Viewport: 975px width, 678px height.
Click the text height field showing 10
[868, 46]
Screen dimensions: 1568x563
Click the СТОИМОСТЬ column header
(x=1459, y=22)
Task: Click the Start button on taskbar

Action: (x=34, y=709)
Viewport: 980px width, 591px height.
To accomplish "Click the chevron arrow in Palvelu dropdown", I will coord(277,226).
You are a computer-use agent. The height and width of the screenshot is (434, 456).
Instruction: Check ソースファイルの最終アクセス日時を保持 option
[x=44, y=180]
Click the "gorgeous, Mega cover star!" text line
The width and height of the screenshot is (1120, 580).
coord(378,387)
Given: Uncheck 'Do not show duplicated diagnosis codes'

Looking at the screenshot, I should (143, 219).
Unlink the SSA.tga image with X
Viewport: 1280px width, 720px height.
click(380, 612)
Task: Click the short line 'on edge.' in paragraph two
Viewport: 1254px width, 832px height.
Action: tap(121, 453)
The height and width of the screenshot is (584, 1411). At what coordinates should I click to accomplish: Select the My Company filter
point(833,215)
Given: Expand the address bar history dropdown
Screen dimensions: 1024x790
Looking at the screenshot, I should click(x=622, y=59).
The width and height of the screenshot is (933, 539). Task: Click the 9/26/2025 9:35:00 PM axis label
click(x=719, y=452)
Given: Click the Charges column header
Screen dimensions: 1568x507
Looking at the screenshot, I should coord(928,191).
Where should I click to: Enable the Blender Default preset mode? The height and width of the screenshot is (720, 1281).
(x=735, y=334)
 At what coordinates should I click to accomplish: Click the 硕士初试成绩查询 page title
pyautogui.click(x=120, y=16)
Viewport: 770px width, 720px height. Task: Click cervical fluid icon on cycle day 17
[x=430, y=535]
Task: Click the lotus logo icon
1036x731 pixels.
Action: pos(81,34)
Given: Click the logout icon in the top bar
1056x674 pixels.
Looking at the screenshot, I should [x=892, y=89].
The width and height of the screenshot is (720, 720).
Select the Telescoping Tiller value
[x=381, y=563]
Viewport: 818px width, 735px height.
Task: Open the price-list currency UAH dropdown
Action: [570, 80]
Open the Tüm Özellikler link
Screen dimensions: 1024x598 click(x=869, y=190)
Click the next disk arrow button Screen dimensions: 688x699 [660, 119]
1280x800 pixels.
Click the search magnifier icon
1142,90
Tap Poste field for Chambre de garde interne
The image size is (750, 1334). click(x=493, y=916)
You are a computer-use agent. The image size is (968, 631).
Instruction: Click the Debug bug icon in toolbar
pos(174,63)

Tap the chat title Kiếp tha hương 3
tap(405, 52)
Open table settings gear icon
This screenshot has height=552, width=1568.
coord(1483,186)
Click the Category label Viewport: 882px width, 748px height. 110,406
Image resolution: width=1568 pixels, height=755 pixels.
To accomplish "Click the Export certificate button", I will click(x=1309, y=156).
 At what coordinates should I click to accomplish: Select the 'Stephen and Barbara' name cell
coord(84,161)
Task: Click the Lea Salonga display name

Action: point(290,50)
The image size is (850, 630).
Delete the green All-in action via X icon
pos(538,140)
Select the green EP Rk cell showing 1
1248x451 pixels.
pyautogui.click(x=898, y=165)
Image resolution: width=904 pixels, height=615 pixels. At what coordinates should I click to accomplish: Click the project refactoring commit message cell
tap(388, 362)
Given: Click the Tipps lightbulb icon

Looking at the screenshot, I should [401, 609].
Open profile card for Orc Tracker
—————
**TASK OBJECTIVE:**
From the records above, return each line that has the string "computer".

**WRITTEN REPLY:**
You are a computer-use agent. The height and width of the screenshot is (434, 456).
You are a computer-use agent. The image size is (968, 631).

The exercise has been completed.